Barry looked over at Brent and then back at me. “He’s a nice kid, Mike,” Barry said. “He told me about his dad. It’s a sad story.” He lowered his voice. “But he really doesn’t want the money?”
“Nope,” I said. “Just wants his father’s debts paid and he’ll take the education. Everything else is off the table for him. So we’ll move the money to his account and there it will stay.”
“So… ”
“The government will get the money,” I said. “That would be my guess. They’ll seize it eventually if this all goes as planned.”
“Seems like a waste.”
“He made his choice,” I said. “He wants to earn it himself. He’ll get the chance.”
“Just so we’re clear,” Barry said, “if some of that money were to be diverted to, say, accounts of a third party, would you have any issues?”
“I’d be discreet.”
“I’m always discreet.”
“And then I’d fortify your home against shoulder-launched rockets,” I said. “Get some Cipro, too, in case you accidentally ingest anthrax. You know how the Russians love to poison people.”
There was a knock at my front door then. I wasn’t expecting anyone, what with Big Lumpy dead, and solicitors generally avoided my neighborhood.
“You expecting someone, Mikey?” Sam said.
“No,” I said.
There was another knock, this time harder. I looked out the window and could only see that there were two men dressed all in black on the landing holding something long and white. I couldn’t tell what
it was from the angle of the window and from the darkness. Usually, ninjas tend to dress just like normal people, but maybe these two didn’t get the memo about the modernization. Or maybe they were mimes. Either way, I wasn’t going to take any risks.

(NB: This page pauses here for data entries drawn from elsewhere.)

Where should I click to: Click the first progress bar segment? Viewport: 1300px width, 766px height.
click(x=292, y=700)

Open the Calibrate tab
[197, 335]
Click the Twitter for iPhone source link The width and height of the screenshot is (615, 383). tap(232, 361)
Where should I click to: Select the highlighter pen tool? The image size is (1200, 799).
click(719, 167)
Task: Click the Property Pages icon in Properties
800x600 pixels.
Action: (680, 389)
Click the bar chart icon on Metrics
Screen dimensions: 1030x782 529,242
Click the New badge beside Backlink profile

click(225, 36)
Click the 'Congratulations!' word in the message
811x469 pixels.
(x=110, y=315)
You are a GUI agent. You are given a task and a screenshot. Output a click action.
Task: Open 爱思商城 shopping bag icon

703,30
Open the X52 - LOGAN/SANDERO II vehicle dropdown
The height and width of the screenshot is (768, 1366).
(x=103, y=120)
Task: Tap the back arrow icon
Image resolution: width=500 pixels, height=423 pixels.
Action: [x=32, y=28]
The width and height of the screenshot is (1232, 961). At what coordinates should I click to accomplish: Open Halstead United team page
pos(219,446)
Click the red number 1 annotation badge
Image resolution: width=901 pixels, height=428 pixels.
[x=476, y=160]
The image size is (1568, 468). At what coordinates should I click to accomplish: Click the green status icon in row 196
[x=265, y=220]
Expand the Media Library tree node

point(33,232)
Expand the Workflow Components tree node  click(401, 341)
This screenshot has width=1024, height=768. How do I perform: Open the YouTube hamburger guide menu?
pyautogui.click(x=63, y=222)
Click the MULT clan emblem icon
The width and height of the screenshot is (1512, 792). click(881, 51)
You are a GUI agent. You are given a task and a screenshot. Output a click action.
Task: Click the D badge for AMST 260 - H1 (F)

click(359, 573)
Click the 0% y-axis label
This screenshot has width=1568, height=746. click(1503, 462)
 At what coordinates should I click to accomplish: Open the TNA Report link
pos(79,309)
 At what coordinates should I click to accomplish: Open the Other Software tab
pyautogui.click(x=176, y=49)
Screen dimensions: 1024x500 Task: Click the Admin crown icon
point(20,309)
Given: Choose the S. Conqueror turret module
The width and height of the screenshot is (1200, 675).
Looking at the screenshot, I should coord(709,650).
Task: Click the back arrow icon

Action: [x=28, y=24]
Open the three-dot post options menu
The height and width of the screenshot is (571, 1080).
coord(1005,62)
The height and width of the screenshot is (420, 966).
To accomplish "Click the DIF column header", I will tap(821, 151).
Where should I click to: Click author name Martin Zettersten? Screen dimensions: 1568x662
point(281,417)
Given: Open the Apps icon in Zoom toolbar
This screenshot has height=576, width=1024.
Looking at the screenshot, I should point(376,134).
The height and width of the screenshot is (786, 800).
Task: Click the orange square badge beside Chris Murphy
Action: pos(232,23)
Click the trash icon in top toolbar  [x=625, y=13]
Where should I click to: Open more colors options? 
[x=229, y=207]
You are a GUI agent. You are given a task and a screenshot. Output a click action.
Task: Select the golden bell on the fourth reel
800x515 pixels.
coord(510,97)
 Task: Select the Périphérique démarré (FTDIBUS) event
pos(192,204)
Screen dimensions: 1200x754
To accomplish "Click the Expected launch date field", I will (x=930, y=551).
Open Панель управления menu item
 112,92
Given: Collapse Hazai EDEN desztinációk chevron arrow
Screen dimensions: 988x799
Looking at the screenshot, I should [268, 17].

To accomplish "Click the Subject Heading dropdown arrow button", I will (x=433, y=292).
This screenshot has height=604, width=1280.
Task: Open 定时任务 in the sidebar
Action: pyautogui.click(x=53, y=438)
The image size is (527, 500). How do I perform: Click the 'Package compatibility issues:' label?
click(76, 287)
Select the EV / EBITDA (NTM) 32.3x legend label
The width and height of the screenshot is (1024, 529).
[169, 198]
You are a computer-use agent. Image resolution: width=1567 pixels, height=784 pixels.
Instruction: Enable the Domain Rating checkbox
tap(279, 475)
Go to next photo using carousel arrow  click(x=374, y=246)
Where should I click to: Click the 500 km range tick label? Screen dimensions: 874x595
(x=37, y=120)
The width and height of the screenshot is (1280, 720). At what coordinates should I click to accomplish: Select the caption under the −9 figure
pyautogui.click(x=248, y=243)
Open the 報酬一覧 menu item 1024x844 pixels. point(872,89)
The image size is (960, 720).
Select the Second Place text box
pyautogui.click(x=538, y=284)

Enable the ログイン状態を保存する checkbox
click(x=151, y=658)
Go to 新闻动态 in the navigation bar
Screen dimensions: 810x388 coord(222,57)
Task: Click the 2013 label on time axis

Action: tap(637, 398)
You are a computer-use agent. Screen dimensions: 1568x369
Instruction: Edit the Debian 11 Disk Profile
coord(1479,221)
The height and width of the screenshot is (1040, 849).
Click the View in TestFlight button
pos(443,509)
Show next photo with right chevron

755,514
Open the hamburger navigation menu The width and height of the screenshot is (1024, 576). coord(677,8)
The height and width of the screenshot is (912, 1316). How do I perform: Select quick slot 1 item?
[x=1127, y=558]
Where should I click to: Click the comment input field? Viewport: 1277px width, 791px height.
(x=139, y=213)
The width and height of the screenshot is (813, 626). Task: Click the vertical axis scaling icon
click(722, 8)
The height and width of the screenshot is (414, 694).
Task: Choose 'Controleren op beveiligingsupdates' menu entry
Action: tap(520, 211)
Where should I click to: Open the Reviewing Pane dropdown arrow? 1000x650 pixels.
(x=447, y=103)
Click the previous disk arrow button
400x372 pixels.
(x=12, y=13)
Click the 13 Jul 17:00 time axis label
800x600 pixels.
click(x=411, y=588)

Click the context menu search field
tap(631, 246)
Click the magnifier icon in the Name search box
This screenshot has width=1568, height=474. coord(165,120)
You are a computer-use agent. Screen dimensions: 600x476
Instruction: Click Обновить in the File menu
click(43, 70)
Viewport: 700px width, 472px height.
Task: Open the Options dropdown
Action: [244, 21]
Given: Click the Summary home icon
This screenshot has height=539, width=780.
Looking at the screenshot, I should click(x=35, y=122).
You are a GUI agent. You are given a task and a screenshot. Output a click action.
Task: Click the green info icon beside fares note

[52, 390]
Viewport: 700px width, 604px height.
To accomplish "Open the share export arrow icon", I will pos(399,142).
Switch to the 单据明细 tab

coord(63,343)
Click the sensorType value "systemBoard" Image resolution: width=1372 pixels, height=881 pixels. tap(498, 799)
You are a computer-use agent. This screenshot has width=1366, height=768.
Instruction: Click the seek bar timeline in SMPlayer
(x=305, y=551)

“Brent,” I said, “get upstairs. Fiona, go with him.”
I went beneath my sink and pulled out three guns, for me, Sam, and Barry, who handled his gun like it was made of kryptonite and he had recently begun wearing red capes.
“What about me, boss?” Sugar said.
“If they get past us,” I said, “I want you to act as a human shield.”
There was another pound on the door, and before the person was even finished knocking, I’d yanked the door open and pushed the muzzle of my gun into the forehead of…
“Is that a vampire?” Sam asked.
… Brent’s Goth pal King Thomas, who, after he realized there was a gun pressed to his head, began screaming, as did his friend, but his friend managed to scream and run at the same time, dropping his end of a very large fake check in his wake.
“Calm down,” I said to Thomas. “I’m not going to shoot you.”
“Then why do you have a gun pointed at my head?” It was a good question. I put my gun down and picked up the other side of the check so it wouldn’t get dirty on the ground.
“I take it Brent asked you to make this?”
Thomas nodded. “Is he okay?”
“He’s not here,” I said.
“But he said he was going to be here,” Thomas said.
I stepped out on the landing and gazed down toward the street. Thomas’ friend was nowhere to be found. That or he’d already turned back into a bat. “Thomas,” I said, “it’s not safe here. Brent will get in contact with you tomorrow. Until then, you don’t know where he is and you haven’t seen him in days. Do you understand?”
Thomas nodded.
“And tell your friend the same thing, okay?” I took a look at the check. It was very well done. “Nice work here, Thomas,” I said. “I appreciate it.”
“I could have done more if I had more time,” he said. “It folds so that you can put it in a briefcase. That was my idea. I’m good with thinking ahead about how someone might, you know, carry things in such a way as to conceal them.”